Re: [PATCH v2 11/11] media: iris: Enable Secure PAS support with IOMMU managed by Linux

[Stephan Gerhold <stephan.gerhold@linaro.org>]

On Fri, Aug 22, 2025 at 10:10:30PM +0530, Mukesh Ojha wrote:
> On Fri, Aug 22, 2025 at 06:26:19PM +0200, Stephan Gerhold wrote:
> > On Fri, Aug 22, 2025 at 08:36:11PM +0530, Mukesh Ojha wrote:
> > > On Fri, Aug 22, 2025 at 10:46:20AM +0200, Stephan Gerhold wrote:
> > > > On Fri, Aug 22, 2025 at 09:56:49AM +0530, Vikash Garodia wrote:
> > > > > On 8/20/2025 7:09 PM, Stephan Gerhold wrote:
> > > > > >>>> +int iris_fw_init(struct iris_core *core)
> > > > > >>>> +{
> > > > > >>>> +	struct platform_device_info info;
> > > > > >>>> +	struct iommu_domain *iommu_dom;
> > > > > >>>> +	struct platform_device *pdev;
> > > > > >>>> +	struct device_node *np;
> > > > > >>>> +	int ret;
> > > > > >>>> +
> > > > > >>>> +	np = of_get_child_by_name(core->dev->of_node, "video-firmware");
> > > > > >>>> +	if (!np)
> > > > > >>>> +		return 0;
> > > > > >>> You need a dt-bindings change for this as well. This is documented only
> > > > > >>> for Venus.
> > > > > >> You are right, wanted to send device tree and binding support separately.
> > > > > >> But if required, will add with the series in the next version.
> > > > > >>
> > > > > > You can send device tree changes separately, but dt-binding changes
> > > > > > always need to come before the driver changes.
> > > > > 
> > > > > Do you mean to update the examples section[1] with the firmware subnode,
> > > > > something similar to venus schema[2] ?
> > > > > 
> > > > 
> > > > Sorry, I missed the fact that the "video-firmware" subnode is already
> > > > documented for iris as well through qcom,venus-common.yaml (which is
> > > > included for qcom,sm8550-iris).

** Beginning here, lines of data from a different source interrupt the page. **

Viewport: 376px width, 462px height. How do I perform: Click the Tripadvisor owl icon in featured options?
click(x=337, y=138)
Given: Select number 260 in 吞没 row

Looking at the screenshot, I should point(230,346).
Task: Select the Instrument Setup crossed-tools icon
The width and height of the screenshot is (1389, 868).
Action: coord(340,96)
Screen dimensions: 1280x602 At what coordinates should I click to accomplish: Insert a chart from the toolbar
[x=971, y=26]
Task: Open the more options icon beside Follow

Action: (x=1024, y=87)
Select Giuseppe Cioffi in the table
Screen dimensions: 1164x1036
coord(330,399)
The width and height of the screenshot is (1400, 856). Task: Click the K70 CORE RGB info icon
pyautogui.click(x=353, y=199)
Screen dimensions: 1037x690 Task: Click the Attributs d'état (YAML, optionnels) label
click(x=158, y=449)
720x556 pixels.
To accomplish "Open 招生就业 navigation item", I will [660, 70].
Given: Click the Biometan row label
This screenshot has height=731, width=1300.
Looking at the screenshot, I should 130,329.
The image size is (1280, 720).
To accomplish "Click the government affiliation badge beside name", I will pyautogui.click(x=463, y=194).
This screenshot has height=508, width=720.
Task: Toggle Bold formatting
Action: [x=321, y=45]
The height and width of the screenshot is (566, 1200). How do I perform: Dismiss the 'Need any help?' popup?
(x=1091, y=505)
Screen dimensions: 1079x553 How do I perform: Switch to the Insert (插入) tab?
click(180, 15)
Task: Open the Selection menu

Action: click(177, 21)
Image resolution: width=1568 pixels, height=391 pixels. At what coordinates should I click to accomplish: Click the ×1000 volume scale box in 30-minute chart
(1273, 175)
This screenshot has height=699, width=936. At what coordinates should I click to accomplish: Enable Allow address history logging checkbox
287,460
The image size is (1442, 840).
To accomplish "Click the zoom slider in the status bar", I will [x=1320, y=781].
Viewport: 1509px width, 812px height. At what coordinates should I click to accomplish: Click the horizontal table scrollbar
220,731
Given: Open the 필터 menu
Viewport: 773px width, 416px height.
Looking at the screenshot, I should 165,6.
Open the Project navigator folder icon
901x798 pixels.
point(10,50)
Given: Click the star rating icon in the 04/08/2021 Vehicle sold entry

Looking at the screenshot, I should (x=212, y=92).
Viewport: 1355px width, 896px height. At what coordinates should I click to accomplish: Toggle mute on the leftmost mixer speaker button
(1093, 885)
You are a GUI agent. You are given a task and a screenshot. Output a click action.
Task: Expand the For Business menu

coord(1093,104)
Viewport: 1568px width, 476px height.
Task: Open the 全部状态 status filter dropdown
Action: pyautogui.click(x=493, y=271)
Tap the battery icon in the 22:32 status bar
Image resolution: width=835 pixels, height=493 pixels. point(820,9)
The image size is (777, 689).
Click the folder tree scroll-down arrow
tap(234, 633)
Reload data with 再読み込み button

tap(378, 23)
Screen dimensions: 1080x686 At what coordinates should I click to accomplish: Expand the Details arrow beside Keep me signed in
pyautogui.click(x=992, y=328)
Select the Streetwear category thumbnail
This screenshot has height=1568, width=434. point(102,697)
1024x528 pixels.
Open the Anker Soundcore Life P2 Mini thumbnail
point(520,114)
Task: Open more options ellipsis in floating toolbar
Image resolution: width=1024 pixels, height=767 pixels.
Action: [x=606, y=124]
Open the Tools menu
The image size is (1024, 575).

I don't think it's strictly required to
> > > > add every possibility to the examples of the schema, since we'll also
> > > > have the actual DTBs later to test this part of the schema.
> > > > 
> > > > I would recommend to extend the description of the "video-firmware" node
> > > > in qcom,venus-common.yaml a bit. You do use the reset functionality of
> > > > TrustZone, so the description there doesn't fit for your use case.
> > > > 
> > > > I think we will also have to figure out how to handle the old
> > > > "ChromeOS"/"non_tz" use case (that resets Iris directly with the
> > > > registers) vs the EL2 PAS use case (that resets Iris in TZ but still
> > > > handles IOMMU from Linux). Simply checking for the presence of the
> > > > "video-firmware" node is not enough, because that doesn't tell us if the
> > > > PAS support is present in TZ.
> > > > 
> > > > I have been experimenting with a similar patch that copies the "non_tz"
> > > > code paths from Venus into Iris. We need this to upstream the Iris DT
> > > > patch for X1E without regressing the community-contributed x1-el2.dtso,
> > > > which doesn't have functional PAS when running in EL2.
> > > > 
> > > > Perhaps we could check for __qcom_scm_is_call_available() with the new
> > > > QCOM_SCM_PIL_PAS_GET_RSCTABLE to choose between invoking reset via PAS
> > > > or directly with the registers. I don't have a device with the new
> > > > firmware to verify if that works.
> > > 
> > > You can check QCOM_SCM_PIL_PAS_GET_RSCTABLE with __qcom_scm_is_call_available() 
> > > but there is a possibility that QCOM_SCM_PIL_PAS_GET_RSCTABLE SMC call will be
> > > used even for Gunyah. So, I believe, __qcom_scm_is_call_available() and
> > > video-firmware's iommu property is also important.
> > > 
> > 
> > Yeah, this sounds good.
> > 
> > > > 
> > > > I'll try to send out my patch soon, so you can better see the context.
> > > 
> > > Are you saying that you are going to send patch to support IRIS on
> > > x1-el2.dtso in non-secure way i.e., non-PAS way.
> > > 
> > 
> > The background is the following: I have a pending patch to add iris to
> > x1e80100.dtsi, but that currently breaks x1-el2.dtso. My original plan
> > was to disable &iris in x1-el2.dtso (because the PAS way seems to be
> > just broken), but then I saw that e.g. sc7180-el2.dtso does have working
> > Venus with the "video-firmware" node. Copy-pasting the "no_tz"(/non-PAS)
> > code as-is from venus into iris works just fine for x1-el2.dtso, so
> > disabling &iris in x1-el2.dtso just because the "no_tz" code is
> > currently missing in iris doesn't sound right.
> > 
> > As far as I understand the approach you use in this series does not work
> > without the TZ changes for older platforms like X1E(?), so adding that
> > code in iris seems to be the best way to move forward.
> 
> Yes, this series has dependency on firmware and will not work for older
> platforms.
> 
> > 
> > I started working on a patch for this a while ago, it just needs a bit
> > more cleanup. I'll try to finish it up and post it so we can discuss it
> > further. I think the IOMMU management in my patch would even work as-is
> > for you, you would just need to toggle a boolean to use the PAS instead
> > of accessing the registers directly.
> 
> Sounds like a plan.
> Thanks, please cc me when you send the patches; So, I could test along
> with my changes and make dependency on it.
> 

Krzysztof raised the concern that we shouldn't model the IOMMU specifier
for the firmware using a "video-firmware" subnode [1], similar to the
discussion for the "non-pixel" subnode recently [2].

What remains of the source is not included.